L’Australie, un des plus gros émetteurs de gaz à effet de serre au monde par habitant, a adopté jeudi des lois sur le climat ciblant les plus gros pollueurs, qui forceront les mines, fonderies et raffineries à réduire leurs émissions d’environ 5% par an.
« C’est la première fois que la réduction des émissions de gaz à effet de serre est inscrite dans la loi australienne », a déclaré à l’AFP Tommy Wiedmann, expert en développement durable à l’Université de Nouvelle-Galles du Sud.
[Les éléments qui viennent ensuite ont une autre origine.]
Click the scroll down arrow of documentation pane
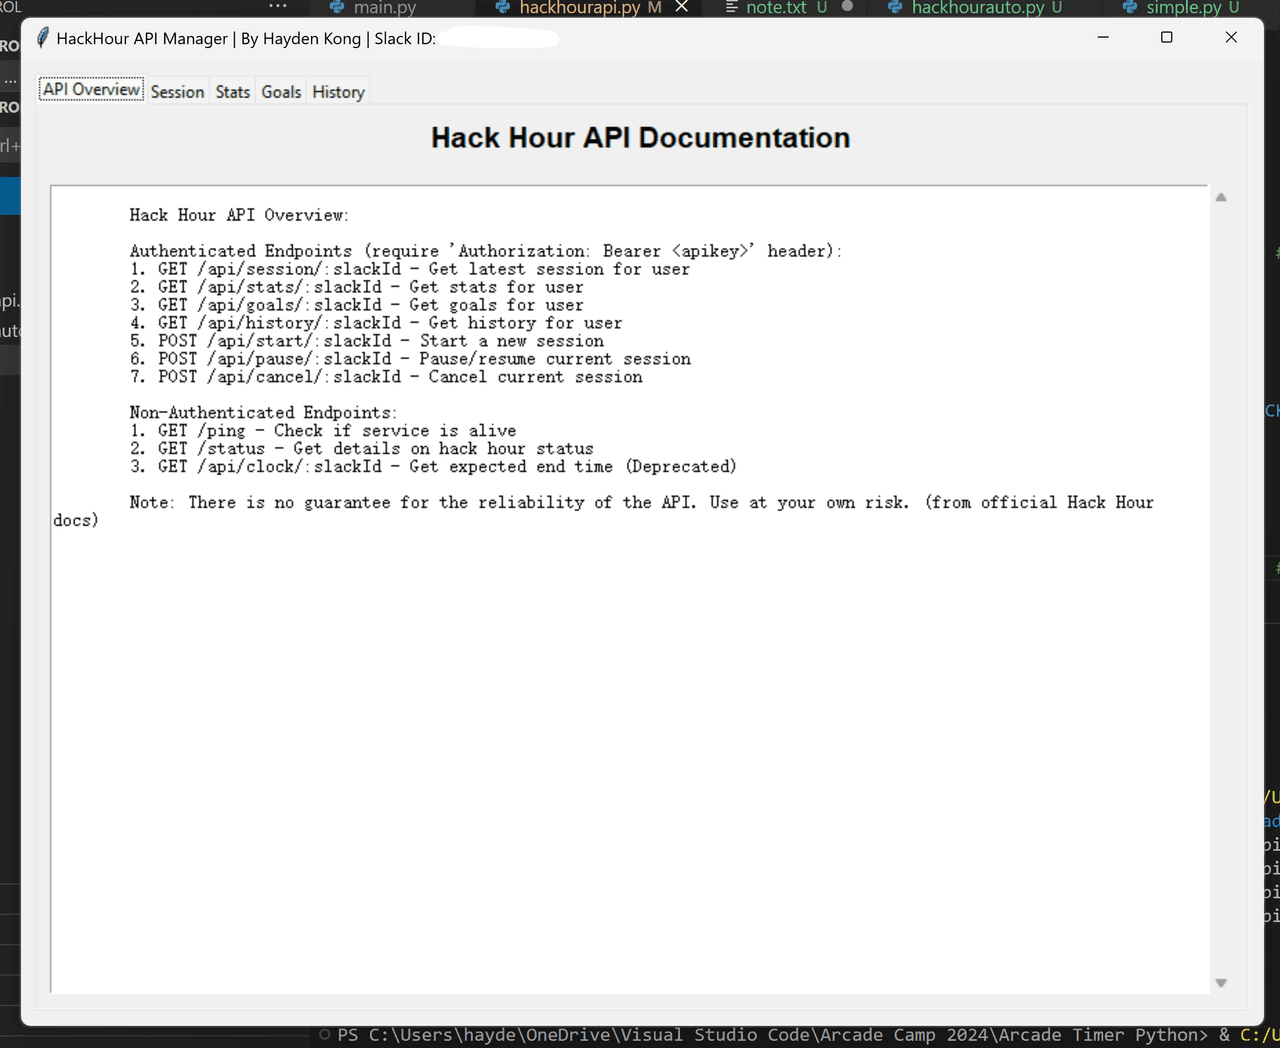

Ces lois s’appliquent à quelque 215 grandes installations industrielles – produisant chacune plus de 100.000 tonnes de gaz à effet de serre par an – et constituent l’épine dorsale de l’engagement pris par l’Australie de parvenir à des émissions nettes nulles d’ici à 2050.
En obligeant ces unités à réduire leurs émissions de 4,9% par an, le gouvernement du Premier ministre travailliste Anthony Albanese pense pouvoir empêcher le rejet de 200 millions de tonnes de carbone dans l’atmosphère au cours de la prochaine décennie. Les installations concernées, opérées notamment par les géants miniers BHP et Rio Tinto, produisent près de 30% des émissions de gaz à effet de serre de l’ensemble du pays, selon l’ONG australienne Climate Council.
« Ce que le Parlement a fait aujourd’hui, c’est sauver notre climat, sauver notre économie et sauver notre avenir », a considéré le ministre au Changement climatique, Chris Bowen, en saluant l’adoption de la loi devant les élus. Le gouvernement a estimé que ce plan mettait fin à une décennie de querelles politiques, qui ont fait échouer à plusieurs reprises les tentatives de lutte contre le changement climatique. Il est parvenu à un accord sur le mécanisme de sauvegarde après plusieurs semaines de négociations difficiles avec le parti écologiste des Verts. Ceux-ci ont finalement accepté de soutenir le plan carbone après avoir persuadé le gouvernement de fixer un plafond strict pour les émissions.
Catastrophes naturelles
La fin de l’inaction climatique australienne est « un pas dans la bonne direction » qui « marginalise les climato-sceptiques », juge Martin Brueckner, de la Murdoch University de Perth. Mais cette nouvelle législation « ne suffira pas à elle seule », prévient M. Wiedmann, selon qui « des décisions difficiles devront être prises dans les prochaines années ».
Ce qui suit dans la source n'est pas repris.